++++ Exercise data ++++

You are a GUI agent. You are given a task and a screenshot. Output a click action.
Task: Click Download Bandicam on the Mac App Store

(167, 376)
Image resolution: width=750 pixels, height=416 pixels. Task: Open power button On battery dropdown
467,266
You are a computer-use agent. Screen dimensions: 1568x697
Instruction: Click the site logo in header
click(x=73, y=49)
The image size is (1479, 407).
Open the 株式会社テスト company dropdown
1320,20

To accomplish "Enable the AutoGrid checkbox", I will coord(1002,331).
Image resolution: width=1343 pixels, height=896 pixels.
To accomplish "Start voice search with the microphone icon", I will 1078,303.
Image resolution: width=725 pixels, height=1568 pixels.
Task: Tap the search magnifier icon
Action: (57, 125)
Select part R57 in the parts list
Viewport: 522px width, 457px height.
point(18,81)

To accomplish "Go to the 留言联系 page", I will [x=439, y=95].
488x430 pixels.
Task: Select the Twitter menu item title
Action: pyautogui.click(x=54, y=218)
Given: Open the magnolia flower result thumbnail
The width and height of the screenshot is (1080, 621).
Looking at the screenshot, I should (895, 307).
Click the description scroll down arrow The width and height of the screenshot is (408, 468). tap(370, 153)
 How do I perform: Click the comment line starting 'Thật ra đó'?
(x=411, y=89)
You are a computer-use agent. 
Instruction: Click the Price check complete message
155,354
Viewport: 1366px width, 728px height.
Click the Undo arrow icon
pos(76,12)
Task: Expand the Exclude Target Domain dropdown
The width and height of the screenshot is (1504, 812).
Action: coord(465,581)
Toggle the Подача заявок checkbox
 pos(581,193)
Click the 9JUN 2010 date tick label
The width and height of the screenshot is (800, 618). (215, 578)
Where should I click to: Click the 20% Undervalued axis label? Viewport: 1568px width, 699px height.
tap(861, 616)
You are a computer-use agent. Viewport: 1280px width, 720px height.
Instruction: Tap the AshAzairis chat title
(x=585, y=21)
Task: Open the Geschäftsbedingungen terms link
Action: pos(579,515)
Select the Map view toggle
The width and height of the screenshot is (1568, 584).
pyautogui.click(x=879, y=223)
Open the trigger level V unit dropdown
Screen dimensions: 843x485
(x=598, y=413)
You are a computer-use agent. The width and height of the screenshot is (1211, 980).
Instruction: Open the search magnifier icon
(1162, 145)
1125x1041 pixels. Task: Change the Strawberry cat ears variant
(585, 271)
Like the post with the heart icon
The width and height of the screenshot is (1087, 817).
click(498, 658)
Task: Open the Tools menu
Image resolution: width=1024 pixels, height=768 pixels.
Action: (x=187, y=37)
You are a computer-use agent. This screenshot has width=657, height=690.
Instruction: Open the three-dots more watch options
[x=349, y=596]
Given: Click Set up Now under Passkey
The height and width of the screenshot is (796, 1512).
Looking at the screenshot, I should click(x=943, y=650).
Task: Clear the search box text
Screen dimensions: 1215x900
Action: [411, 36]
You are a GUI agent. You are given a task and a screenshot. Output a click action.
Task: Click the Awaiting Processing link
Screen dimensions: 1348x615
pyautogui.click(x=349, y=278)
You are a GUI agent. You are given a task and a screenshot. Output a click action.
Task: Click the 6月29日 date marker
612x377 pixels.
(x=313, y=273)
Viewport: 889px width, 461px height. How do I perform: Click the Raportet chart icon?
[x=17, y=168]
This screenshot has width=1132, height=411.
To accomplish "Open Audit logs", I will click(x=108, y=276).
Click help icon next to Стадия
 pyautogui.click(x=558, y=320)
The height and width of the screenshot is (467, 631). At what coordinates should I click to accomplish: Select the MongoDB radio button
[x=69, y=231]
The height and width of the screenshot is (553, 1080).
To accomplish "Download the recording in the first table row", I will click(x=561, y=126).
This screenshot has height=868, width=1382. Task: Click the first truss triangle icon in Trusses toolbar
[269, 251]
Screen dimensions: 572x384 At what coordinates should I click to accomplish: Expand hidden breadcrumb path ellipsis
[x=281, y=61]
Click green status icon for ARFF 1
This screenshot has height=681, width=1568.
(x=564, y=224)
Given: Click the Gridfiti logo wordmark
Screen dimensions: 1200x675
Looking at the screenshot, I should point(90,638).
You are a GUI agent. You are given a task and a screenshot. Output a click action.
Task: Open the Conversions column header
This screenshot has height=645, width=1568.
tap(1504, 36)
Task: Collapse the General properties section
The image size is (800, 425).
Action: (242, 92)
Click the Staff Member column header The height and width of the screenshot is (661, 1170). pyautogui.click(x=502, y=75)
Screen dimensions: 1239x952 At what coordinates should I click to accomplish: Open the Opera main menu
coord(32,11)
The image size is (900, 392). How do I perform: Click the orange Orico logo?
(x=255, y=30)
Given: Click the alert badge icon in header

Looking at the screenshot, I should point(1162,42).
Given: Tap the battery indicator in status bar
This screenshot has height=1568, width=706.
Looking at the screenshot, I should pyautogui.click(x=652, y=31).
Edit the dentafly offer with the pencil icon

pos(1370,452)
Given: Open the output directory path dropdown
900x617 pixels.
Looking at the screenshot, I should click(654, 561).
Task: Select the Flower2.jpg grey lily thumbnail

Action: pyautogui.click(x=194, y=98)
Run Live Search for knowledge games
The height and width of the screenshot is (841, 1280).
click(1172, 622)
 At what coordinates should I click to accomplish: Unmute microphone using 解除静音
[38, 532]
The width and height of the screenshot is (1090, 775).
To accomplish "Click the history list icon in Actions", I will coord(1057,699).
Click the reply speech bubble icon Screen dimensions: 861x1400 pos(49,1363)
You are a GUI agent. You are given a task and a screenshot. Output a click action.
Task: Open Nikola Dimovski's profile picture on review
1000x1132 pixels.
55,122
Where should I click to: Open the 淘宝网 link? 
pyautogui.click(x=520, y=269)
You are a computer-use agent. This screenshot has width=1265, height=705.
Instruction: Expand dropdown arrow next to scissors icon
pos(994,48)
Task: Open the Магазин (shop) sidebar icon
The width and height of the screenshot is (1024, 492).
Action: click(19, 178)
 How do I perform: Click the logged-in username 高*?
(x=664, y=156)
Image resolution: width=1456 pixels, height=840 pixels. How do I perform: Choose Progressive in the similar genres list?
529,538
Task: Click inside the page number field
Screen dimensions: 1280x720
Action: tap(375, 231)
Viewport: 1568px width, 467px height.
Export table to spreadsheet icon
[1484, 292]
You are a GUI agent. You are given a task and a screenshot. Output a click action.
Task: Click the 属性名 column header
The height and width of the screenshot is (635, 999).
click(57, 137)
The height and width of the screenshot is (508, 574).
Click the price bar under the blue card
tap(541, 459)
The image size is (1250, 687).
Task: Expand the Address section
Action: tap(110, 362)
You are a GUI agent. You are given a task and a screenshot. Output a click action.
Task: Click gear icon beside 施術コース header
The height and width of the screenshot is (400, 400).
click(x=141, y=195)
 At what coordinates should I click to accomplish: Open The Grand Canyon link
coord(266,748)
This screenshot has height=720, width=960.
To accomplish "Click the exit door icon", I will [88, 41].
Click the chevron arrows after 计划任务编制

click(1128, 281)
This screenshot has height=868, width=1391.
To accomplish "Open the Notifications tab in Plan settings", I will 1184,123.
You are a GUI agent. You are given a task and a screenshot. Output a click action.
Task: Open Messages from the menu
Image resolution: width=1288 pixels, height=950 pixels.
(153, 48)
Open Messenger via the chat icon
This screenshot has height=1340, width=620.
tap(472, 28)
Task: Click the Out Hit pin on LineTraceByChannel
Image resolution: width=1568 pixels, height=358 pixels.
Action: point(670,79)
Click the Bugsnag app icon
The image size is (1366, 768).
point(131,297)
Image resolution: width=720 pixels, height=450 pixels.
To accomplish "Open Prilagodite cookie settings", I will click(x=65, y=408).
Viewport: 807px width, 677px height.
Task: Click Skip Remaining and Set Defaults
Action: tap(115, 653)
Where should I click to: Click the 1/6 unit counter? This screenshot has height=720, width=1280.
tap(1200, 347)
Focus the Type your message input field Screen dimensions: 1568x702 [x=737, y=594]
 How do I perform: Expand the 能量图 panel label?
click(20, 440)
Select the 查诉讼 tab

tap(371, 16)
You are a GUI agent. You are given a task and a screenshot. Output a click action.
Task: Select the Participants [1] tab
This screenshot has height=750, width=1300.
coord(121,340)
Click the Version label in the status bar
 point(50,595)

++++

Would you repeat the lines from the one containing "Image resolution: width=720" through the end of the data, exactly, with nothing before or after them?

■ Response
Image resolution: width=720 pixels, height=450 pixels.
To accomplish "Open Prilagodite cookie settings", I will click(x=65, y=408).
Viewport: 807px width, 677px height.
Task: Click Skip Remaining and Set Defaults
Action: tap(115, 653)
Where should I click to: Click the 1/6 unit counter? This screenshot has height=720, width=1280.
tap(1200, 347)
Focus the Type your message input field Screen dimensions: 1568x702 [x=737, y=594]
 How do I perform: Expand the 能量图 panel label?
click(20, 440)
Select the 查诉讼 tab

tap(371, 16)
You are a GUI agent. You are given a task and a screenshot. Output a click action.
Task: Select the Participants [1] tab
This screenshot has height=750, width=1300.
coord(121,340)
Click the Version label in the status bar
 point(50,595)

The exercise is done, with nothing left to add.